-- Supplied data start --
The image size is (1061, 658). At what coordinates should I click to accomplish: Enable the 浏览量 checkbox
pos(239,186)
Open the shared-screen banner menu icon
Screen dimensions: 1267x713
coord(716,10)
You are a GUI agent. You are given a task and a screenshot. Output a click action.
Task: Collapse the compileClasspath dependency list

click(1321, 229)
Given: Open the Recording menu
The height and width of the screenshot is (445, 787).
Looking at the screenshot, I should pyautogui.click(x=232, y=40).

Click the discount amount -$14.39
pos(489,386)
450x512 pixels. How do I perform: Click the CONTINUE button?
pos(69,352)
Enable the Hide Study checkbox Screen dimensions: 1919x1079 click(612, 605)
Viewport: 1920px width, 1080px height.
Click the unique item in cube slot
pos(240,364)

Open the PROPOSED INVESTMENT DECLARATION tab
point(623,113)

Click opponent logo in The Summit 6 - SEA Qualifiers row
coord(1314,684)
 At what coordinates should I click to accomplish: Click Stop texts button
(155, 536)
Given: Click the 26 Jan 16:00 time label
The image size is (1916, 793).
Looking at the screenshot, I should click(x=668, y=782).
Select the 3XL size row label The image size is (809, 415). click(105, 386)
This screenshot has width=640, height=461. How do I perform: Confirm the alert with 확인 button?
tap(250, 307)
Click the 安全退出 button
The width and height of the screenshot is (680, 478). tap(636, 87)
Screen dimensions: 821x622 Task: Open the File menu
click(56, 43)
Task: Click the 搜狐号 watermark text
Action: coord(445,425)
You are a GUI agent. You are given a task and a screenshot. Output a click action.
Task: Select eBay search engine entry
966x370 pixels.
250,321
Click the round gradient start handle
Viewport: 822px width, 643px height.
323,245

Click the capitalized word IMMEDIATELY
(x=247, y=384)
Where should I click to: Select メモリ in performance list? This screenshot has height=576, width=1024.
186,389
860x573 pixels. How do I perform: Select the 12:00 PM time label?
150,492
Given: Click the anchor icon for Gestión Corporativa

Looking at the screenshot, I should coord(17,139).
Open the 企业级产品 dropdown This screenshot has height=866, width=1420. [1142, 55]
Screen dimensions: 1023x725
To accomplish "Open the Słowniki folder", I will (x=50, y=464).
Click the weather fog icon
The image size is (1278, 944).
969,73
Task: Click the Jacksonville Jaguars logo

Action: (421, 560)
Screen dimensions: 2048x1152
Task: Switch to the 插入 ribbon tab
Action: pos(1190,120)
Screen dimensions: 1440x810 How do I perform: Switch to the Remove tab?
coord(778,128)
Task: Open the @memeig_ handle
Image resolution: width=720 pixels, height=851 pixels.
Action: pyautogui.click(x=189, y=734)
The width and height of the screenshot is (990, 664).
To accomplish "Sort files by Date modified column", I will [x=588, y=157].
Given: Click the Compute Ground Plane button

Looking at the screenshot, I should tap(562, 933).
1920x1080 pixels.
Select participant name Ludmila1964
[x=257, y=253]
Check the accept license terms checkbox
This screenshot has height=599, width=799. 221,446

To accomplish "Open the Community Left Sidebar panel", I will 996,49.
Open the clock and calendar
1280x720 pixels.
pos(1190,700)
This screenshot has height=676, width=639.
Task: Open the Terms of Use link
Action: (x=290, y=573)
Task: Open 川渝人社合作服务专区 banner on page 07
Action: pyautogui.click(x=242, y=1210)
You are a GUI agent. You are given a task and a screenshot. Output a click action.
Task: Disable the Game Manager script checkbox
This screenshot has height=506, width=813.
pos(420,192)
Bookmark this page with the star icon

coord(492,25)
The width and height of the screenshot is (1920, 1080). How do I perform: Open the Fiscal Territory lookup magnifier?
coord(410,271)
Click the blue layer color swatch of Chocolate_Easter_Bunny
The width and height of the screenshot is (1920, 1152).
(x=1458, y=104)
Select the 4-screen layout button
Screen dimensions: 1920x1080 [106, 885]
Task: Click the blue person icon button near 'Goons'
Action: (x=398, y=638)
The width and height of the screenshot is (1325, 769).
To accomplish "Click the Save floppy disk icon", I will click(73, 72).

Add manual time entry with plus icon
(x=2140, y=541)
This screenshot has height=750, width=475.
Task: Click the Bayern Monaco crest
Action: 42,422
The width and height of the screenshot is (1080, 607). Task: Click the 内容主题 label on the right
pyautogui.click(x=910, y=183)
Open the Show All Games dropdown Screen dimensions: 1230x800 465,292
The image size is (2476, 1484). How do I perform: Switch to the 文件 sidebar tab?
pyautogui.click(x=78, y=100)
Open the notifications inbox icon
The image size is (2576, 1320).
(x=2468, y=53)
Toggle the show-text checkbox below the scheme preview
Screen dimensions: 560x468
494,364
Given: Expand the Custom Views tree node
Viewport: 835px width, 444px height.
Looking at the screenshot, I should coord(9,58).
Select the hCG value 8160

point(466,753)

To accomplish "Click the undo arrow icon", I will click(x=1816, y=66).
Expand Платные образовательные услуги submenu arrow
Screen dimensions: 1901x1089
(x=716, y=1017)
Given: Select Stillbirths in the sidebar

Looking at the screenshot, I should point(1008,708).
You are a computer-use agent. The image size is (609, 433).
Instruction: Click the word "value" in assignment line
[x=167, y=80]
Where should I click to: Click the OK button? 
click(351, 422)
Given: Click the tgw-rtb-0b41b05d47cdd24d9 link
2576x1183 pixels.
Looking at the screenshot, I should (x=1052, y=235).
-- Supplied data end --
The problem: Could you duplicate every line of the data above without changing a single character?

Answer:
The image size is (1061, 658). At what coordinates should I click to accomplish: Enable the 浏览量 checkbox
pos(239,186)
Open the shared-screen banner menu icon
Screen dimensions: 1267x713
coord(716,10)
You are a GUI agent. You are given a task and a screenshot. Output a click action.
Task: Collapse the compileClasspath dependency list

click(1321, 229)
Given: Open the Recording menu
The height and width of the screenshot is (445, 787).
Looking at the screenshot, I should pyautogui.click(x=232, y=40).

Click the discount amount -$14.39
pos(489,386)
450x512 pixels. How do I perform: Click the CONTINUE button?
pos(69,352)
Enable the Hide Study checkbox Screen dimensions: 1919x1079 click(612, 605)
Viewport: 1920px width, 1080px height.
Click the unique item in cube slot
pos(240,364)

Open the PROPOSED INVESTMENT DECLARATION tab
point(623,113)

Click opponent logo in The Summit 6 - SEA Qualifiers row
coord(1314,684)
 At what coordinates should I click to accomplish: Click Stop texts button
(155, 536)
Given: Click the 26 Jan 16:00 time label
The image size is (1916, 793).
Looking at the screenshot, I should click(x=668, y=782).
Select the 3XL size row label The image size is (809, 415). click(105, 386)
This screenshot has width=640, height=461. How do I perform: Confirm the alert with 확인 button?
tap(250, 307)
Click the 安全退出 button
The width and height of the screenshot is (680, 478). tap(636, 87)
Screen dimensions: 821x622 Task: Open the File menu
click(56, 43)
Task: Click the 搜狐号 watermark text
Action: coord(445,425)
You are a GUI agent. You are given a task and a screenshot. Output a click action.
Task: Select eBay search engine entry
966x370 pixels.
250,321
Click the round gradient start handle
Viewport: 822px width, 643px height.
323,245

Click the capitalized word IMMEDIATELY
(x=247, y=384)
Where should I click to: Select メモリ in performance list? This screenshot has height=576, width=1024.
186,389
860x573 pixels. How do I perform: Select the 12:00 PM time label?
150,492
Given: Click the anchor icon for Gestión Corporativa

Looking at the screenshot, I should coord(17,139).
Open the 企业级产品 dropdown This screenshot has height=866, width=1420. [1142, 55]
Screen dimensions: 1023x725
To accomplish "Open the Słowniki folder", I will (x=50, y=464).
Click the weather fog icon
The image size is (1278, 944).
969,73
Task: Click the Jacksonville Jaguars logo

Action: (421, 560)
Screen dimensions: 2048x1152
Task: Switch to the 插入 ribbon tab
Action: pos(1190,120)
Screen dimensions: 1440x810 How do I perform: Switch to the Remove tab?
coord(778,128)
Task: Open the @memeig_ handle
Image resolution: width=720 pixels, height=851 pixels.
Action: pyautogui.click(x=189, y=734)
The width and height of the screenshot is (990, 664).
To accomplish "Sort files by Date modified column", I will [x=588, y=157].
Given: Click the Compute Ground Plane button

Looking at the screenshot, I should tap(562, 933).
1920x1080 pixels.
Select participant name Ludmila1964
[x=257, y=253]
Check the accept license terms checkbox
This screenshot has height=599, width=799. 221,446

To accomplish "Open the Community Left Sidebar panel", I will 996,49.
Open the clock and calendar
1280x720 pixels.
pos(1190,700)
This screenshot has height=676, width=639.
Task: Open the Terms of Use link
Action: (x=290, y=573)
Task: Open 川渝人社合作服务专区 banner on page 07
Action: pyautogui.click(x=242, y=1210)
You are a GUI agent. You are given a task and a screenshot. Output a click action.
Task: Disable the Game Manager script checkbox
This screenshot has height=506, width=813.
pos(420,192)
Bookmark this page with the star icon

coord(492,25)
The width and height of the screenshot is (1920, 1080). How do I perform: Open the Fiscal Territory lookup magnifier?
coord(410,271)
Click the blue layer color swatch of Chocolate_Easter_Bunny
The width and height of the screenshot is (1920, 1152).
(x=1458, y=104)
Select the 4-screen layout button
Screen dimensions: 1920x1080 [106, 885]
Task: Click the blue person icon button near 'Goons'
Action: (x=398, y=638)
The width and height of the screenshot is (1325, 769).
To accomplish "Click the Save floppy disk icon", I will click(73, 72).

Add manual time entry with plus icon
(x=2140, y=541)
This screenshot has height=750, width=475.
Task: Click the Bayern Monaco crest
Action: 42,422
The width and height of the screenshot is (1080, 607). Task: Click the 内容主题 label on the right
pyautogui.click(x=910, y=183)
Open the Show All Games dropdown Screen dimensions: 1230x800 465,292
The image size is (2476, 1484). How do I perform: Switch to the 文件 sidebar tab?
pyautogui.click(x=78, y=100)
Open the notifications inbox icon
The image size is (2576, 1320).
(x=2468, y=53)
Toggle the show-text checkbox below the scheme preview
Screen dimensions: 560x468
494,364
Given: Expand the Custom Views tree node
Viewport: 835px width, 444px height.
Looking at the screenshot, I should coord(9,58).
Select the hCG value 8160

point(466,753)

To accomplish "Click the undo arrow icon", I will click(x=1816, y=66).
Expand Платные образовательные услуги submenu arrow
Screen dimensions: 1901x1089
(x=716, y=1017)
Given: Select Stillbirths in the sidebar

Looking at the screenshot, I should point(1008,708).
You are a computer-use agent. The image size is (609, 433).
Instruction: Click the word "value" in assignment line
[x=167, y=80]
Where should I click to: Click the OK button? 
click(351, 422)
Given: Click the tgw-rtb-0b41b05d47cdd24d9 link
2576x1183 pixels.
Looking at the screenshot, I should (x=1052, y=235).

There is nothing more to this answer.